Archive forNovember 27th, 2002 | back to home

27 November 2002
Filed under:About the Internet,Academia at11:53 pm

I’m trying to figure out what %age of the WWW (roughly) is covered by any one search engines and/or a reasonable selection of several.

For starters in March 2002 in a comparison of ten search engines, half of the pages found in 4 sample searches were only found by one search engine and another 20% were only found by two, which suggests to me that the proportion of the total number of pages indexed by at least some of these search engines is low. What we don’t know of course is how many “public” web pages there are out there that none of the search engines find.

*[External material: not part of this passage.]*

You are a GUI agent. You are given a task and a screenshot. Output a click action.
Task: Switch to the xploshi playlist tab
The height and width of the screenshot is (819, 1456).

The OCLC indicates that the number of web servers has roughly tripled since 1999 based on random IP sampling. I chose 1999 because according to a Science-refereed paper in that year – the only study that gives a figure for number of web pages I trust so far – there were around 800m web pages around at that time. Which gives a guesstimate of 2.4bn pages now.

This has to be low though both because of the overlap figure and because Google says it is indexing 3Bn+ pages. (of course avg number of pages per site has probably risen sharply).

Anyway, is there enough information here or elsewhere any of you out there are aware of which can give me the information I am looking for?! What sort of additional information would help you to calculate a guess? I thought this would be something someone out there would be keeping track of but it seems not.

If you have any ideas, please contact me ASAP (or if you prefer post something via comments below).

P.S. There’s lots of good search engine related information at searchenginewatch and searchengineshowdown but nothing that relates to this particular issue since the 1999 piece. I am not that surprised as it is more of a theoretical than a practical concern for most web surfers and website marketers.